§ **抜粋した文章**
++++++++++
以下のページを参考にミラーリングによって高速化されたパリティの導入を検討しています。
https://docs.microsoft.com/ja-jp/windows-server/storage/refs/mirror-accelerated-parity
それにあたり、可能であれば、ミラーリングによって高速化されたパリティをまず単一のサーバで使用したいと考えています。
作成時に利用するコマンドを見る限り、記憶域スペースダイレクトでない通常の記憶域でも作成は出来るように見えます。
一方、「IOパフォーマンス」の項目には、以下の記載があります。
> 読み取り: パリティから読み取っても、パフォーマンスに大きな悪影響はありません。
また、通常の記憶域階層では、タスクスケジューラの「Storage Tiers Optimization」から実行される deflag /G によって記憶域階層の最適化が行われるものと理解しています。
> ミラーおよびパリティが同じメディアの種類で構築されている場合、読み取りのパフォーマンスは同じになります。
++++++++++
§ **入力データ**
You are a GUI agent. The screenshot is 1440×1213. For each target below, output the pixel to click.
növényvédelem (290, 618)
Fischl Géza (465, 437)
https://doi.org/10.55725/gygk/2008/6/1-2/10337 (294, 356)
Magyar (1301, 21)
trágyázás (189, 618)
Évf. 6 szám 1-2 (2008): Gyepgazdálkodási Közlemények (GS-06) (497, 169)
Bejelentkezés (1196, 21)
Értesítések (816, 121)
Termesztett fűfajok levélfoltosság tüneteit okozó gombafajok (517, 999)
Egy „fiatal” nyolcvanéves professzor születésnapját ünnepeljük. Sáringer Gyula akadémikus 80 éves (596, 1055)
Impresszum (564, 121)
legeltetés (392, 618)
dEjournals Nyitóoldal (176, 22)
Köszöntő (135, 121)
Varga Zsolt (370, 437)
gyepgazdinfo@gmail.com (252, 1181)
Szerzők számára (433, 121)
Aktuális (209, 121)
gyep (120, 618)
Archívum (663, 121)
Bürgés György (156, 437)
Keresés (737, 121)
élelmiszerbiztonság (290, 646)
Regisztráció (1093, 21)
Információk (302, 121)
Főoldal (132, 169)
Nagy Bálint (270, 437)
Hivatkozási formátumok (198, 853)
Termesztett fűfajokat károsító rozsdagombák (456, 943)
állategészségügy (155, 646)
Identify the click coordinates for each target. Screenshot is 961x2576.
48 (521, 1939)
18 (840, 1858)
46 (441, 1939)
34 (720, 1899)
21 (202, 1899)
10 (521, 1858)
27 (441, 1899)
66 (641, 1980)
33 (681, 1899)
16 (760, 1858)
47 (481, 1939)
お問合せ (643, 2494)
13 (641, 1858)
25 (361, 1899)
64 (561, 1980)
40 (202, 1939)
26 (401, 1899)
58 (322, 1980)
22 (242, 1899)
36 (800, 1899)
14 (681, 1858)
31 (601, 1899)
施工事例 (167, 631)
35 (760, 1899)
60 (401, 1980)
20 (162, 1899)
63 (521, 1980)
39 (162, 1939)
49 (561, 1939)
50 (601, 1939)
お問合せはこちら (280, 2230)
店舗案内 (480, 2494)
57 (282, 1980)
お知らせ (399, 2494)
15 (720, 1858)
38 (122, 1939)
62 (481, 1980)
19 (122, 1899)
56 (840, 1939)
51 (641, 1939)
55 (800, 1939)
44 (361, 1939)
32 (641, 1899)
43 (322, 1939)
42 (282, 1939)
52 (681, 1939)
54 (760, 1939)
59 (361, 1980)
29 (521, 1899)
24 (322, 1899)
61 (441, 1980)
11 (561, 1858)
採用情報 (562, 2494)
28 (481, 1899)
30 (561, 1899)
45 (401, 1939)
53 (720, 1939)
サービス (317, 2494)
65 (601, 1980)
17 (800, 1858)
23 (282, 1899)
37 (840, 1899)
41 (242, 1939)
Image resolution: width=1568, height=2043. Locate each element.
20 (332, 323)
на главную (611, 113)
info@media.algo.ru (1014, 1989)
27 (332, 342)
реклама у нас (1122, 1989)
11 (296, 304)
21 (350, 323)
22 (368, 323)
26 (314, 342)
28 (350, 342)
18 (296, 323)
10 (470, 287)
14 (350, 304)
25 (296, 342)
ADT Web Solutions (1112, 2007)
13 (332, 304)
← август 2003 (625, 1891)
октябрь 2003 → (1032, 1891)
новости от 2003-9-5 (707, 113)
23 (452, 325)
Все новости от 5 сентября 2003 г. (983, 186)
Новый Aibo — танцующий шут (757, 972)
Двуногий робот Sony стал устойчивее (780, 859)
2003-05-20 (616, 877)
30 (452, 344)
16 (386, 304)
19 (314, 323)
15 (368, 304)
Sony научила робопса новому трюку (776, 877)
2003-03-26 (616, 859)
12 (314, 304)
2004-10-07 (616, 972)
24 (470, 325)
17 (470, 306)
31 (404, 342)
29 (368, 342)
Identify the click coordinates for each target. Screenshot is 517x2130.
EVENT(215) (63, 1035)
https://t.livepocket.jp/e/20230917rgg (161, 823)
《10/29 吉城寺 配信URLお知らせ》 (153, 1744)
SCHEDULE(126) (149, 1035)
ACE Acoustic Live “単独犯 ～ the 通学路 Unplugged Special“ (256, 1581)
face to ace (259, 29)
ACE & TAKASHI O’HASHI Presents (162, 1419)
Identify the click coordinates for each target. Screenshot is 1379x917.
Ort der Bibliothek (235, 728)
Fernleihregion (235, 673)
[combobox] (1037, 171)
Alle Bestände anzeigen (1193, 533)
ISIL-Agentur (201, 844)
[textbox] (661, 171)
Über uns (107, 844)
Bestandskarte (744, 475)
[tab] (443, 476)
++++++++++
§ **課題**
[A] 記録の冒頭の行から「採用情報 (562, 2494)」を含む行までを、両端の行も含めて一字一句変えずに書き写しなさい。
[B] ミラーリングによって高速化されたパリティについての文章を、最後に示された文の後から続けて書きなさい。
記録はこの文章とは関係がありません。

§ **解答**
[A]
You are a GUI agent. The screenshot is 1440×1213. For each target below, output the pixel to click.
növényvédelem (290, 618)
Fischl Géza (465, 437)
https://doi.org/10.55725/gygk/2008/6/1-2/10337 (294, 356)
Magyar (1301, 21)
trágyázás (189, 618)
Évf. 6 szám 1-2 (2008): Gyepgazdálkodási Közlemények (GS-06) (497, 169)
Bejelentkezés (1196, 21)
Értesítések (816, 121)
Termesztett fűfajok levélfoltosság tüneteit okozó gombafajok (517, 999)
Egy „fiatal” nyolcvanéves professzor születésnapját ünnepeljük. Sáringer Gyula akadémikus 80 éves (596, 1055)
Impresszum (564, 121)
legeltetés (392, 618)
dEjournals Nyitóoldal (176, 22)
Köszöntő (135, 121)
Varga Zsolt (370, 437)
gyepgazdinfo@gmail.com (252, 1181)
Szerzők számára (433, 121)
Aktuális (209, 121)
gyep (120, 618)
Archívum (663, 121)
Bürgés György (156, 437)
Keresés (737, 121)
élelmiszerbiztonság (290, 646)
Regisztráció (1093, 21)
Információk (302, 121)
Főoldal (132, 169)
Nagy Bálint (270, 437)
Hivatkozási formátumok (198, 853)
Termesztett fűfajokat károsító rozsdagombák (456, 943)
állategészségügy (155, 646)
Identify the click coordinates for each target. Screenshot is 961x2576.
48 (521, 1939)
18 (840, 1858)
46 (441, 1939)
34 (720, 1899)
21 (202, 1899)
10 (521, 1858)
27 (441, 1899)
66 (641, 1980)
33 (681, 1899)
16 (760, 1858)
47 (481, 1939)
お問合せ (643, 2494)
13 (641, 1858)
25 (361, 1899)
64 (561, 1980)
40 (202, 1939)
26 (401, 1899)
58 (322, 1980)
22 (242, 1899)
36 (800, 1899)
14 (681, 1858)
31 (601, 1899)
施工事例 (167, 631)
35 (760, 1899)
60 (401, 1980)
20 (162, 1899)
63 (521, 1980)
39 (162, 1939)
49 (561, 1939)
50 (601, 1939)
お問合せはこちら (280, 2230)
店舗案内 (480, 2494)
57 (282, 1980)
お知らせ (399, 2494)
15 (720, 1858)
38 (122, 1939)
62 (481, 1980)
19 (122, 1899)
56 (840, 1939)
51 (641, 1939)
55 (800, 1939)
44 (361, 1939)
32 (641, 1899)
43 (322, 1939)
42 (282, 1939)
52 (681, 1939)
54 (760, 1939)
59 (361, 1980)
29 (521, 1899)
24 (322, 1899)
61 (441, 1980)
11 (561, 1858)
採用情報 (562, 2494)

[B]
> ミラーおよびパリティが異なるメディアの種類で構築されている場合 (ミラーリング SSD とパリティ HDD など)、記憶域スペース ダイレクトのキャッシュにホット データをキャッシュしてパリティからの読み取りを高速化できます。
これらの記載より、
1. 一度HDD層に配置されたデータはSSD層に再配置されない
2. 読み込み時の高速化はS2Dの機能により行う
3. S2Dのキャッシュはミラーとは別のSSDを利用する
4. 通常の記憶域にはこのキャッシュ機能はない
というように読み取りましたが、この認識で合っているかどうかを教えて頂けますでしょうか。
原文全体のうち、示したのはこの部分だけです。